All that distinguishes them from other houses is that they are built properly. They are airtight (the air that enters the house comes through a heat-exchange system) and have no "thermal bridges" - material that can conduct heat from the inside of the house to the outside. The windows are matched carefully to the volume of the house. Because they have no active heating systems, they are not much more expensive to build than ordinary houses. A development of
20 homes in Freiburg, with a measured energy saving of 79%, cost just 7% more than a typical building of the same kind.I fail to see why the Passivhaus cannot become a universal standard. But this standard, like all those the government might propose, will be a waste of time until our building control officers are forced to do their jobs properly. What is the point in investing in nuclear power - or in any other generating technology - if we can't sort out something as simple as this?

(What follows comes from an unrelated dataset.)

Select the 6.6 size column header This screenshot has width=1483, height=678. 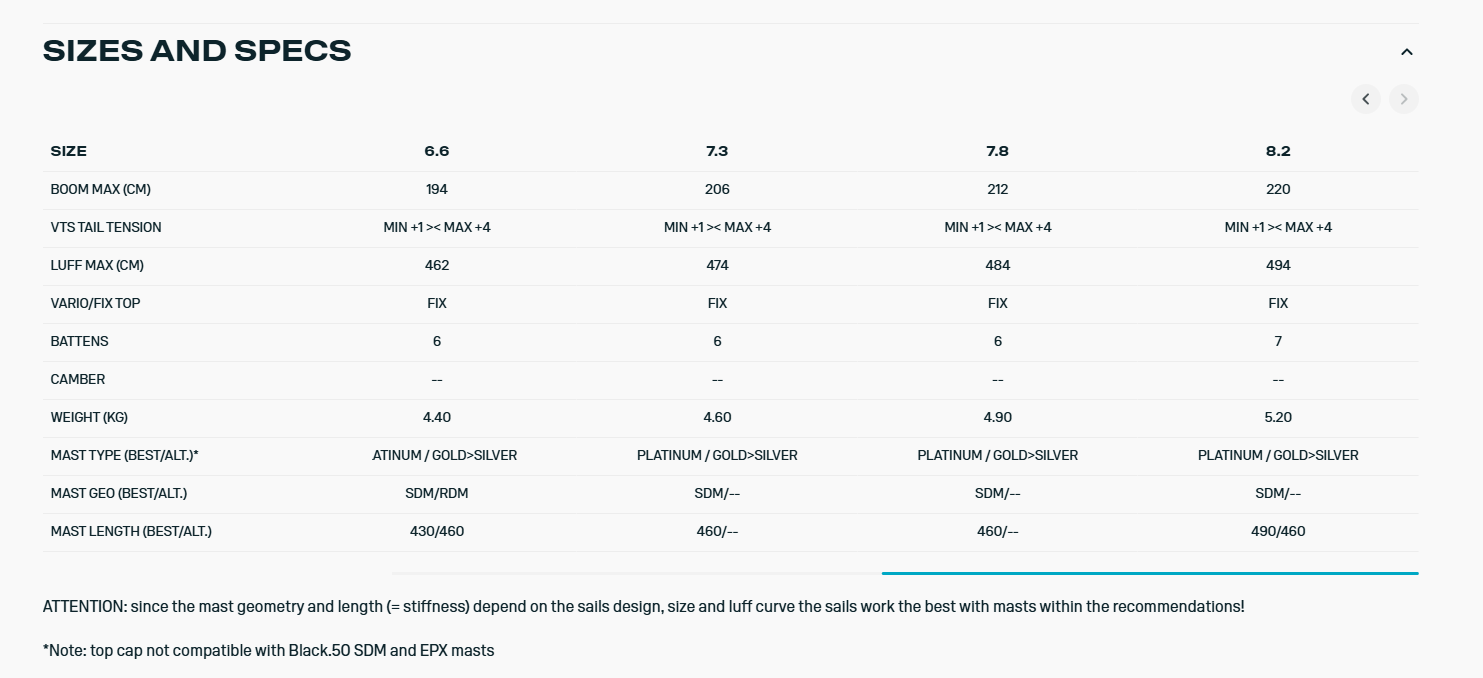coord(437,151)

The New Statesman reveals that in 1988, when Tony Blair was shadow energy secretary, he launched a passionate attack on the Conservatives' climate policies. "What is unbelievably depressing about the government's response," he said, "is that they see, in the evidence about greenhoue gases, not an opportunity to promote environmental concern, but a chance to make the case for nuclear power ... Having made a big issue of the greenhouse effect, it became clear that energy efficiency was the best way to deal with it, but ... the government's position has been characterised by a malign reluctance to have anything to do with the notion of energy conservation." What better description of his own legacy could there be?